Warren was the chief architect of the CFPB and has spent the past year preparing for its launch as a “special aide” to the President and the Department of Treasury. Whether she, Cordray, or anyone else is director, the bureau will exert unparalleled powers, including consolidated and expanded regulatory authority over credit cards, mortgages, student loans, savings and checking accounts, and most every other consumer financial product and service. Essentially, all of Americans’ money falls under bureau purview unless it’s under a mattress.
The bureau’s sweeping powers is hardly the only problem. Because it is ensconced within the Federal Reserve, its budget is not subject to congressional control. Instead, CFPB funding is set by law at a fixed percentage of the Fed’s operating budget. This budgetary independence limits congressional oversight of the agency. The CFPB’s status within the Fed also effectively precludes presidential oversight, while the Federal Reserve is statutorily prohibited from “intervening” in bureau affairs.
The bureau’s accountability is also minimized by the vague language of its statutory mandate. It is empowered to punish “unfair, deceptive and abusive” business practices. While unfair and deceptive have been defined in other regulatory contexts, the term abusive is largely undefined, granting the CFPB officials inordinate discretion.
Bureau proponents deny any lack of accountability, claiming the CFPB can be overruled by the Financial Stability Oversight Council, which is composed of representatives from eight other financial regulatory agencies. However, the council’s oversight authority is narrow, confined by statute to cases in which CFPB actions would endanger the “safety and soundness of the United States banking system or the stability of the financial system of the United States.” Any veto of bureau action would also require the approval of two-thirds of the council’s 10-member board.

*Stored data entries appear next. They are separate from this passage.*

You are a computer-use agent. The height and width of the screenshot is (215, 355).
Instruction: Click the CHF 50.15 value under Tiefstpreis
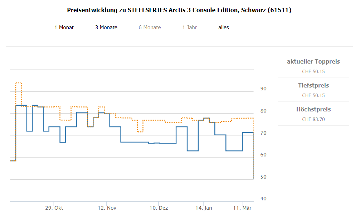pyautogui.click(x=313, y=95)
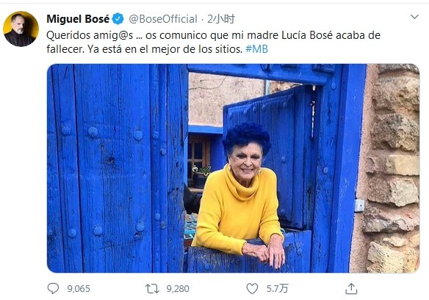Open the Miguel Bosé display name

78,18
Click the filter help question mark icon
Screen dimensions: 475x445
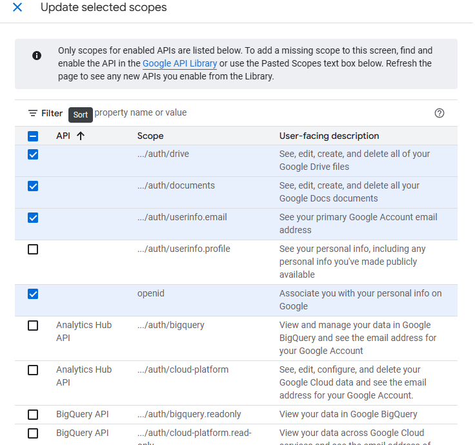pos(440,113)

Nominating Cordray is the President’s prerogative, and he will surely be properly vetted by the Senate. But absent structural reform of the CFPB, consumers will begin to experience all too soon the consequences of this unchecked regulatory agency: fewer choices among financial products and services and higher costs for those that are available.
Senate Minority Leader Mitch McConnell (R–KY) and Senator Richard Shelby (R–AL), ranking Republican on the banking committee, have pledged to block any nominee for director until changes are made. It is a promise they should be held to by consumers across the nation.